### [Requirement]
All of the listing below must be repeated word for word. Pictures are the only thing to omit.

[Data]

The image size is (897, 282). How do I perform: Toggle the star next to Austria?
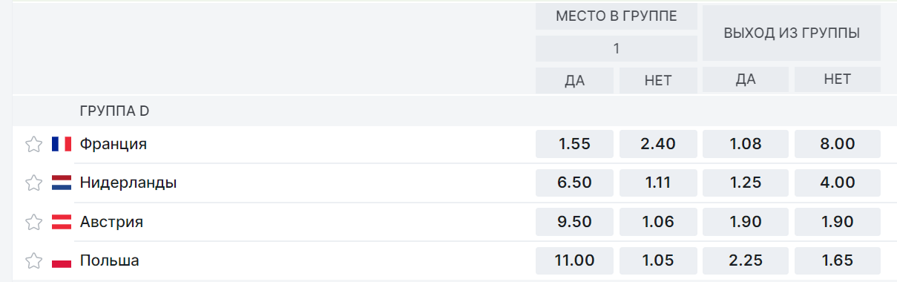click(x=33, y=222)
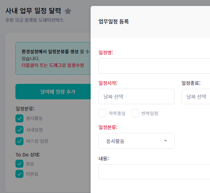Focus the 일정명 text field
Viewport: 210px width, 193px height.
pos(154,66)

[/Data]

### [Exercise result]
The image size is (897, 282). How do I perform: Toggle the star next to Austria?
click(x=33, y=222)
Focus the 일정명 text field
Viewport: 210px width, 193px height.
pos(154,66)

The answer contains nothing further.